[Stored data entries]
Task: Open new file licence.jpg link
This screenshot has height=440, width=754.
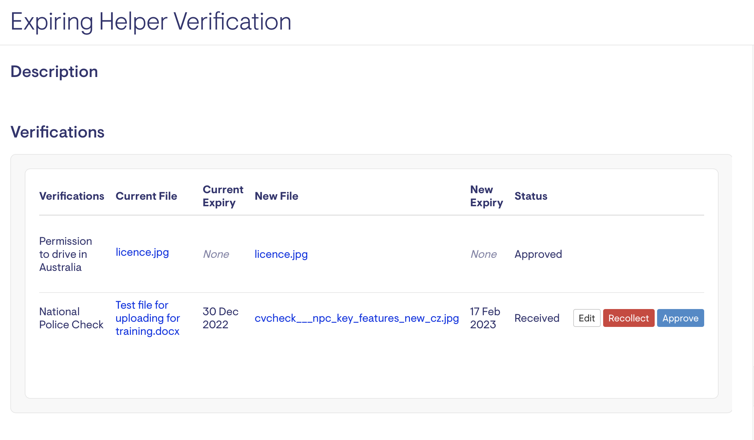Action: click(281, 254)
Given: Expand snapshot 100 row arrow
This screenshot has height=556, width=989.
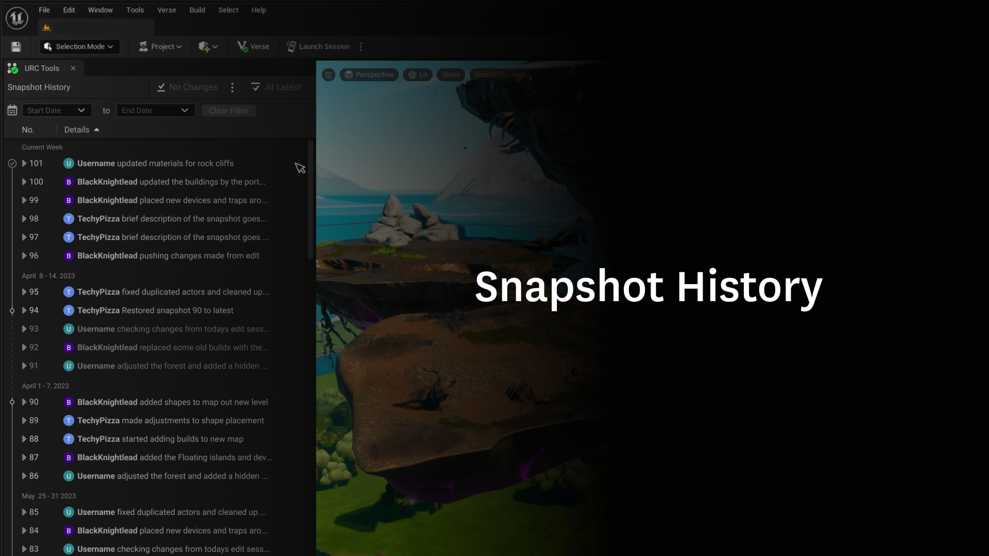Looking at the screenshot, I should click(x=24, y=182).
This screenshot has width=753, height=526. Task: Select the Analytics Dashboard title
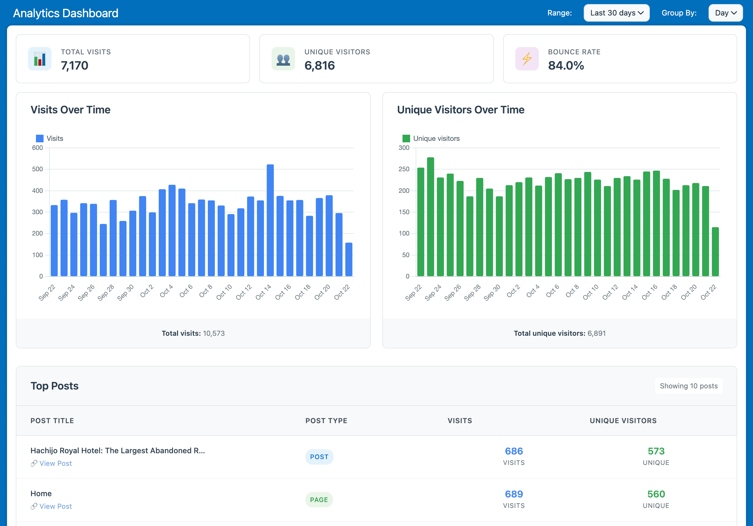66,13
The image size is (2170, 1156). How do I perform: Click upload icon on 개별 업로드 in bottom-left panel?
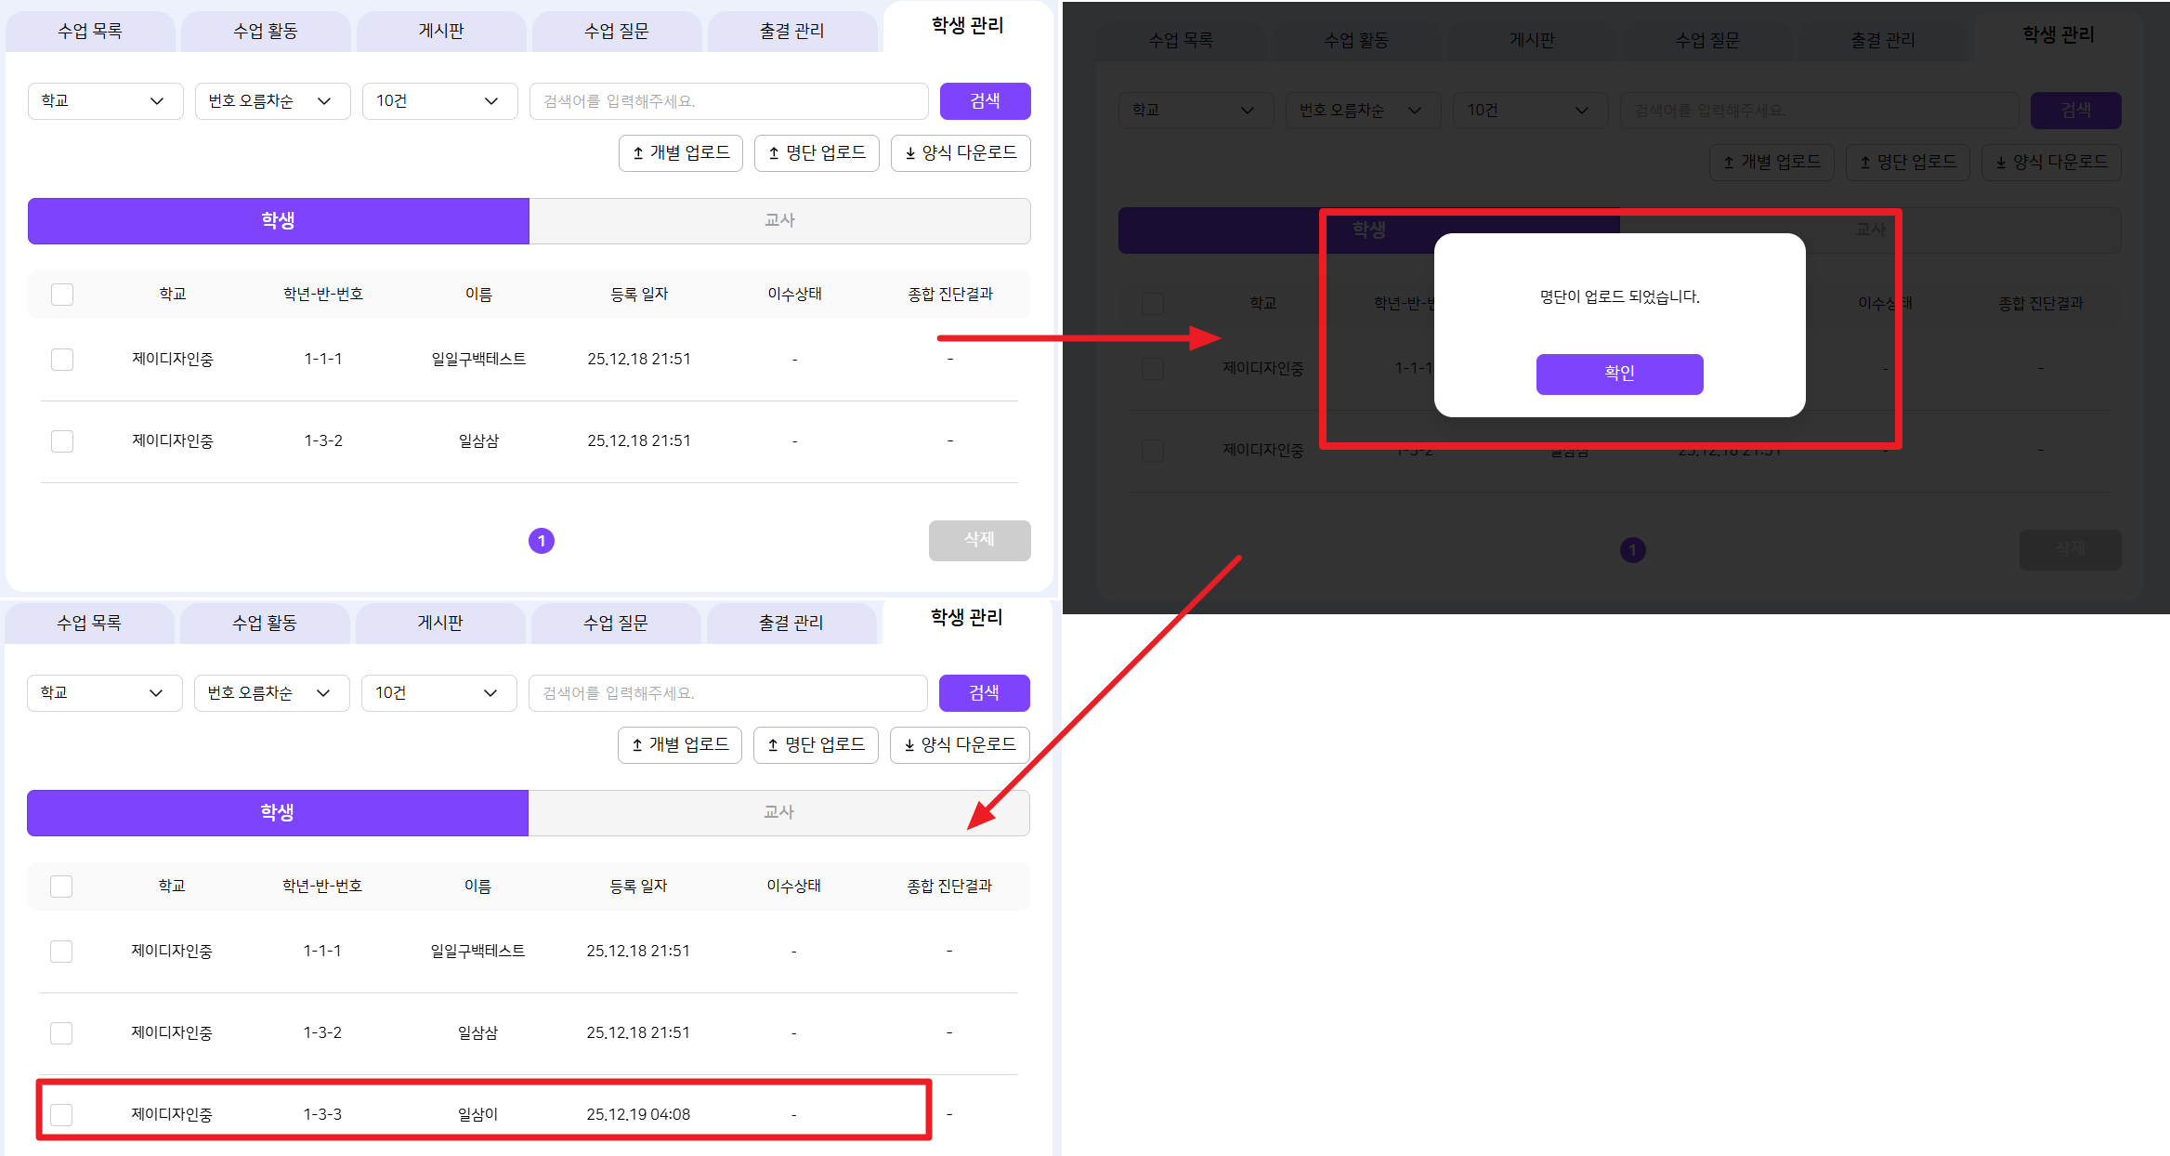(637, 745)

### What is expected
Transcribe all the entries precisely. Do not include any picture.

### Worked solution
Task: Open new file licence.jpg link
This screenshot has height=440, width=754.
Action: click(281, 254)
Given: Expand snapshot 100 row arrow
This screenshot has height=556, width=989.
Looking at the screenshot, I should click(x=24, y=182).
This screenshot has width=753, height=526. Task: Select the Analytics Dashboard title
66,13
The image size is (2170, 1156). How do I perform: Click upload icon on 개별 업로드 in bottom-left panel?
(637, 745)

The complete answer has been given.